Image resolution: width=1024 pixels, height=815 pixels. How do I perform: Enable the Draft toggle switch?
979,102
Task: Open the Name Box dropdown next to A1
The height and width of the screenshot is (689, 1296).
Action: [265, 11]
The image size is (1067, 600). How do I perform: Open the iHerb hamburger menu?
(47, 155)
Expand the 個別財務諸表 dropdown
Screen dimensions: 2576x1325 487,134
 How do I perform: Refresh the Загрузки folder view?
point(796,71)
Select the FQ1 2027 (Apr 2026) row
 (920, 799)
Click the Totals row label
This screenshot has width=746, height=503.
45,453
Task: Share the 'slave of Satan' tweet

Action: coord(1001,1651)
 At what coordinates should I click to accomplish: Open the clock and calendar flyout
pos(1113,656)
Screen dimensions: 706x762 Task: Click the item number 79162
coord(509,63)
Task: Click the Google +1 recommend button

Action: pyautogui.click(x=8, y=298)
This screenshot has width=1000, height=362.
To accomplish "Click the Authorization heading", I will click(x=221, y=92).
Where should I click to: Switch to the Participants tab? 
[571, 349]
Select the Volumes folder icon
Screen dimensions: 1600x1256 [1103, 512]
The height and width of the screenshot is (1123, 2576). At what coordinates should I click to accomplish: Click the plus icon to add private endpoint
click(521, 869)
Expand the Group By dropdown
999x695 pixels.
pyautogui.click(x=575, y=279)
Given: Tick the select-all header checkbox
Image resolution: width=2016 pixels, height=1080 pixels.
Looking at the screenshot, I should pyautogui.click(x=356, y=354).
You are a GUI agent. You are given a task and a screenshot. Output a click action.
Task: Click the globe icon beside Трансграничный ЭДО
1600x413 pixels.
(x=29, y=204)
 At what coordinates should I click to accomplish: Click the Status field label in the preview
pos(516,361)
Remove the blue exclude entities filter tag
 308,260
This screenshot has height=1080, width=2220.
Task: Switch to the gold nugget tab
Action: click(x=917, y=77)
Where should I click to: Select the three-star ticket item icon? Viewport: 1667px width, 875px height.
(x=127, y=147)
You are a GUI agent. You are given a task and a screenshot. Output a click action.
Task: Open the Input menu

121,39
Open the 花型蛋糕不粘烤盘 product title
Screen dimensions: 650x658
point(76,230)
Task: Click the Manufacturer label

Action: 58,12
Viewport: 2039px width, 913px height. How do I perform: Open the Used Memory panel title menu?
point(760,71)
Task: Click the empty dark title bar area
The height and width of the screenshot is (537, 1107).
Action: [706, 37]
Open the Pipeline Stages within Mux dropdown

Requirement:
Please give back the rows from the line containing "At what coordinates should I click to accomplish: Open" through the line containing "pyautogui.click(x=575, y=279)", with "Participants" renamed to "Members" and nothing else changed.

Answer to this task:
 At what coordinates should I click to accomplish: Open the clock and calendar flyout
pos(1113,656)
Screen dimensions: 706x762 Task: Click the item number 79162
coord(509,63)
Task: Click the Google +1 recommend button

Action: pyautogui.click(x=8, y=298)
This screenshot has width=1000, height=362.
To accomplish "Click the Authorization heading", I will click(x=221, y=92).
Where should I click to: Switch to the Members tab? 
[571, 349]
Select the Volumes folder icon
Screen dimensions: 1600x1256 [1103, 512]
The height and width of the screenshot is (1123, 2576). At what coordinates should I click to accomplish: Click the plus icon to add private endpoint
click(521, 869)
Expand the Group By dropdown
999x695 pixels.
pyautogui.click(x=575, y=279)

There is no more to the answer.